Explaining Output of Trinity Component - Inchworm
The transcriptome assembler Trinity from Broad Institute runs through three steps - Inchworm, Chrysalis and Butterfly. Inchworm is the first program of the pipeline. It operates on the RNAseq library to produce many thousands of sequence fragments. What is the relation between those sequence fragments and the actual genes?
We explained in our earlier commentary that, for an alternatively spliced gene, inchworm prints the entire length of highly expressed form as one sequence, whereas only parts of other splice forms are given as other sequences. It was written entirely based on our understanding of the steps of the algorithm. So, today we ran a simulation to check whether inchworm really behaves the way the algorithm suggests it would.

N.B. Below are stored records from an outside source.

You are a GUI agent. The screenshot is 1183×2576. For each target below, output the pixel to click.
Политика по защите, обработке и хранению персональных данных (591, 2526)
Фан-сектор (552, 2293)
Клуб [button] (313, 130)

For this simulation, we created two 4KB genes by stringing together random nucleotides. Both genes have the first and the last 1500 nucleotides as identical, but the middle 1000 nucleotides as different.
In the first simulation, we picked 4000 75-mer short reads from the first gene (Gene 1) and 2000 75-mer reads from the second gene (Gene 2). Inchwork had two outputs - (i) the entire structure of Gene 1 except one nucleotide at the end and (ii) the middle 1KB (1047 nucleotides) of Gene 2. In terms of the following figure, one inchworm output consists of A+X+B from Gene 1, and the other inchworm output consists of only Y.

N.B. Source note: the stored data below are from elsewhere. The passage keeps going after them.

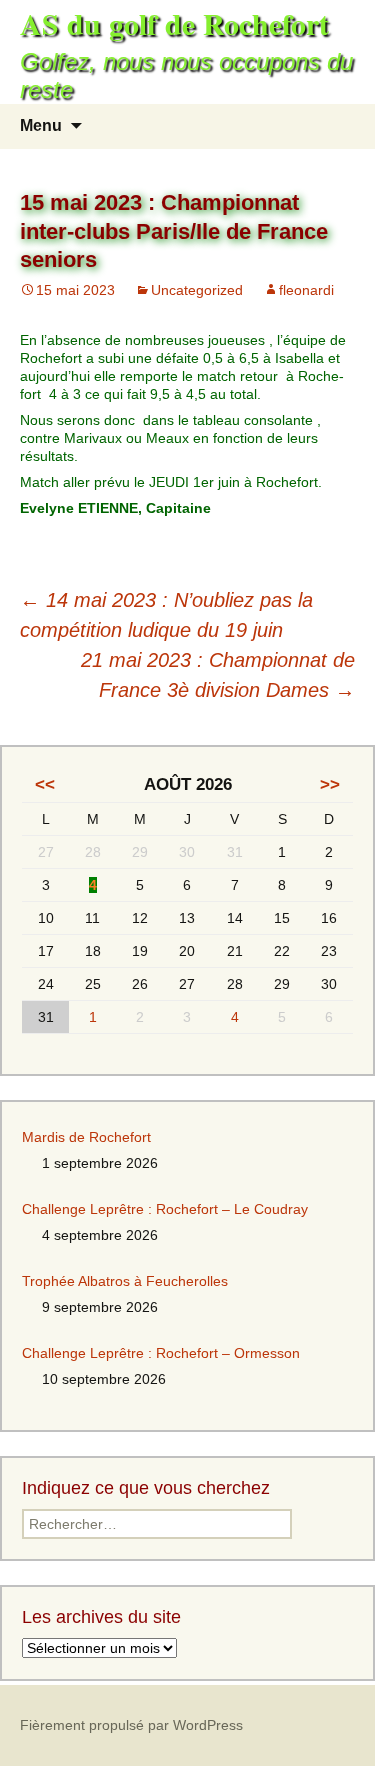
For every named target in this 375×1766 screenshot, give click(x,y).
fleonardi (306, 290)
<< (45, 784)
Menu (41, 125)
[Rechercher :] (338, 126)
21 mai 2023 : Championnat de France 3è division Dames (218, 675)
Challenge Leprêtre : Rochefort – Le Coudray (165, 1209)
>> (330, 784)
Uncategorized (197, 290)
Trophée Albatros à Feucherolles (125, 1281)
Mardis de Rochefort (86, 1137)
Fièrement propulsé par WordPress (131, 1725)
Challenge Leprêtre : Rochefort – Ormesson (161, 1353)
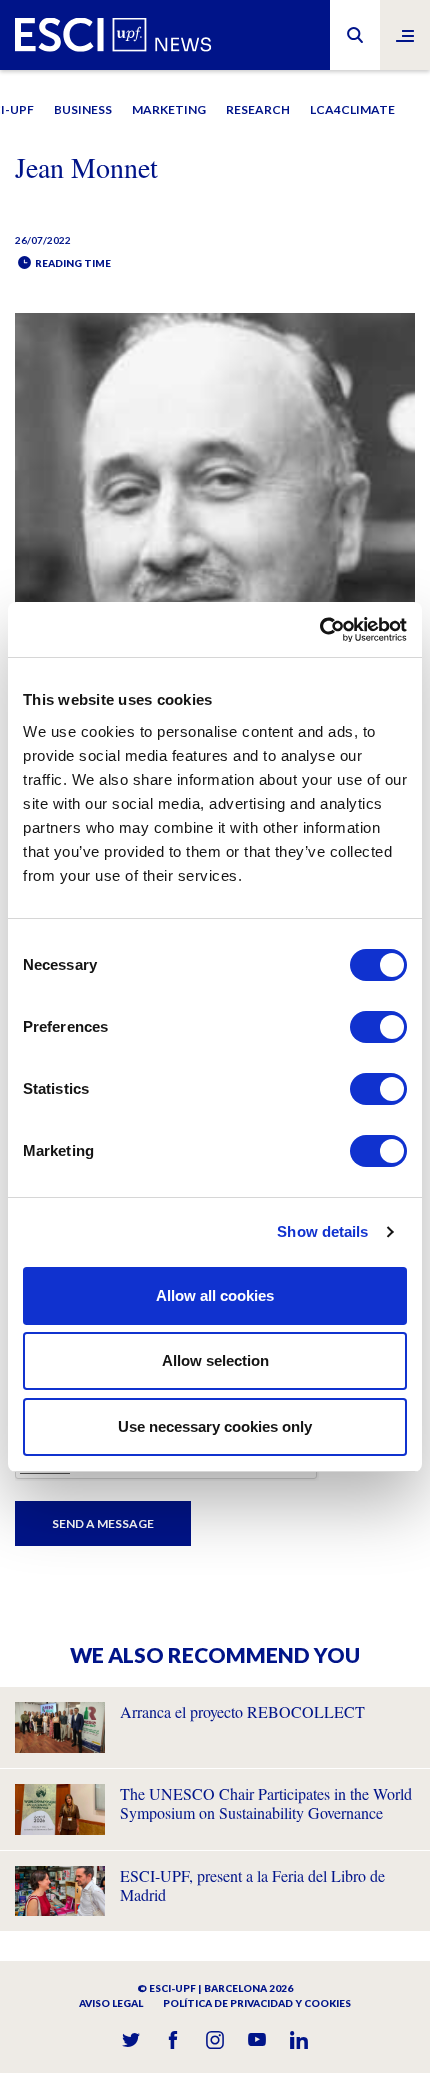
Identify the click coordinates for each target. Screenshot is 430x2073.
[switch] (378, 1027)
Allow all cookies (215, 1295)
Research (258, 109)
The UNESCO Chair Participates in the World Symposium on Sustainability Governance (266, 1803)
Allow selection (215, 1360)
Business (83, 109)
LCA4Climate (352, 109)
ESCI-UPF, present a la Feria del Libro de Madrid (252, 1885)
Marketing (169, 109)
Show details (322, 1231)
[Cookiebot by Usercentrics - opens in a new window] (319, 630)
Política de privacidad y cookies (257, 2003)
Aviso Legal (111, 2003)
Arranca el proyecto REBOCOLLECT (242, 1711)
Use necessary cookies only (215, 1426)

In the second simulation, 4000 reads were picked from Gene 2 and 2000 from Gene 1. Inchworm output reversed. We got (i) (i) the entire structure of Gene 2 except two nucleotides at the ends and (ii) the middle 1KB (1047 nucleotides) of Gene 1. In terms of the above figure, one inchworm output consists of A+Y+B from Gene 2, and the other inchworm output consists of only X.

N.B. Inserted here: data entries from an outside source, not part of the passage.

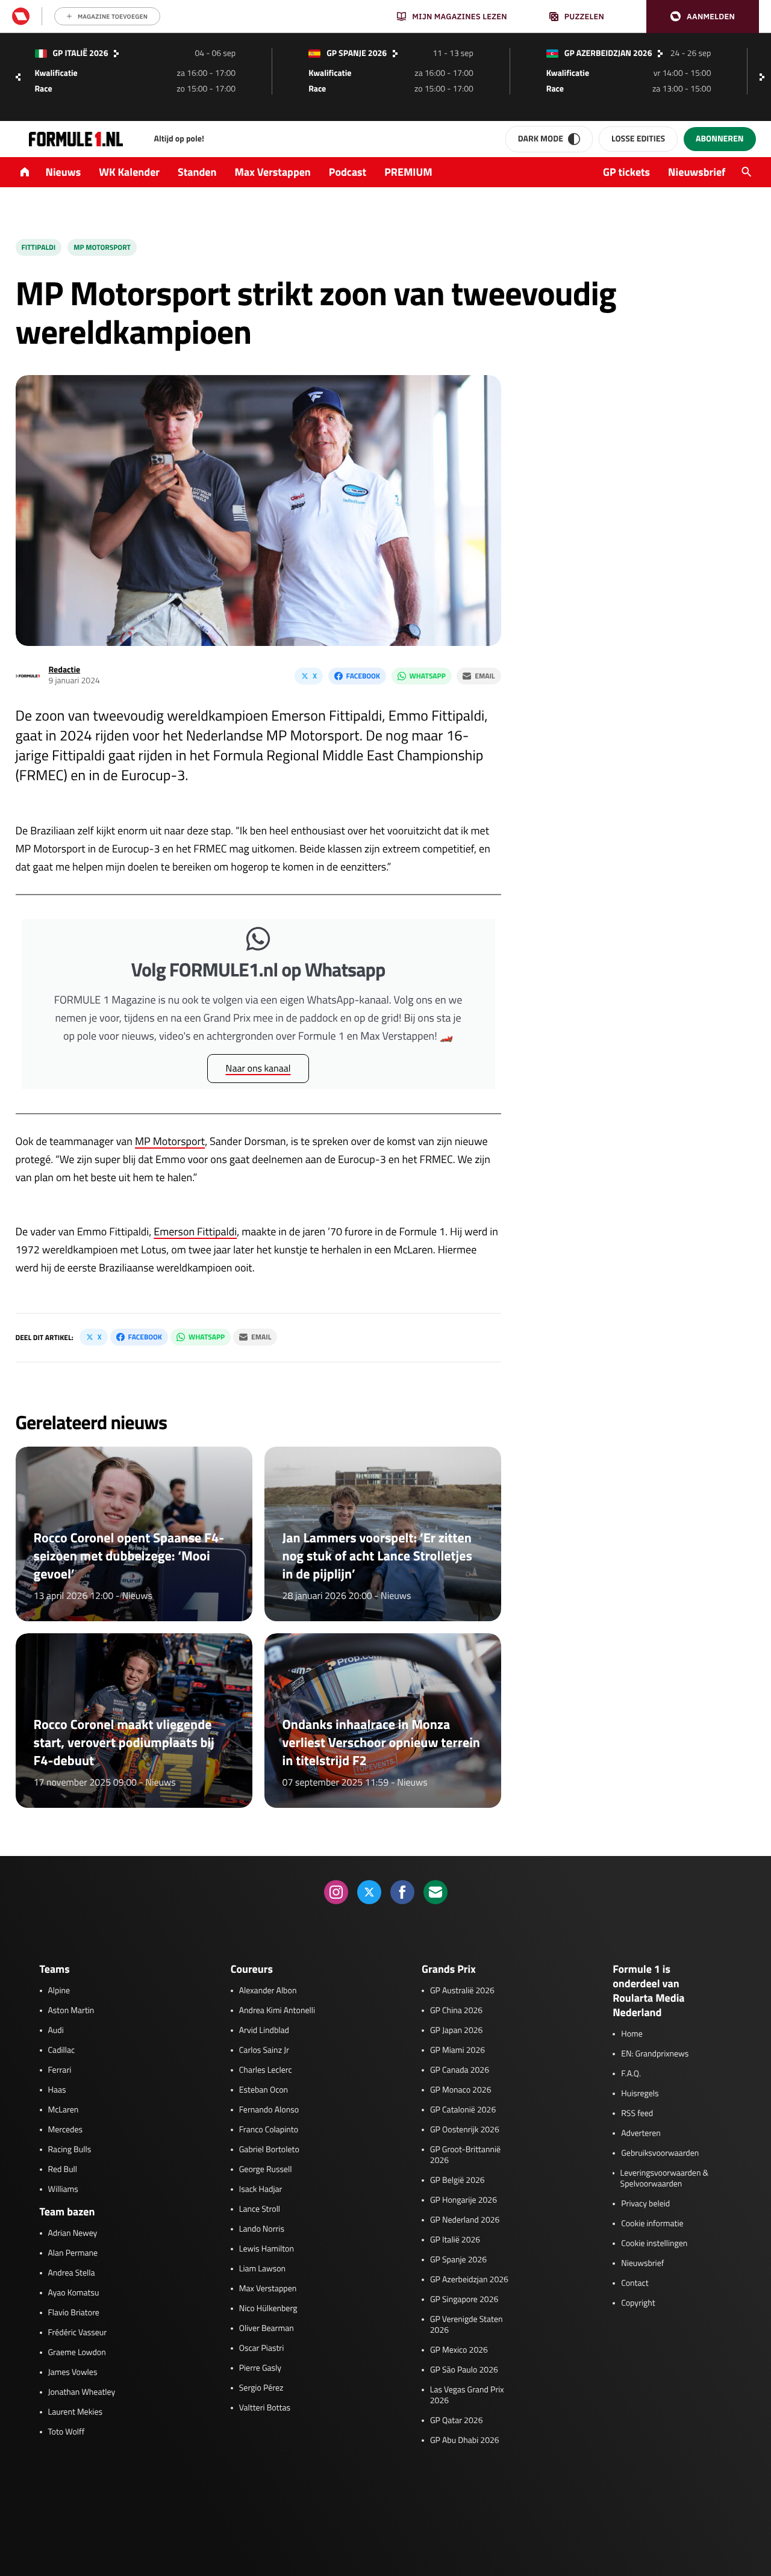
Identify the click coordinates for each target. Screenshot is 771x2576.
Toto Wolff (66, 2432)
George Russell (265, 2169)
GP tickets (626, 172)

What is the significance of 1047 number? Why did not inchworm give exact 1000 nucleotide long segment? The size 1047 comes from 1000 + 2* (K-mer length-1). Inchworm uses 25-mers in its default set up and so it includes all 25-mers that overlap with the middle section, but do not fully overlap with the other gene. If we increase the K-mer length to 31, inchworm would likely give 1059 or 1060 nucleotide long middle segment. This point is important in understanding the algorithm of other two steps of Trinity.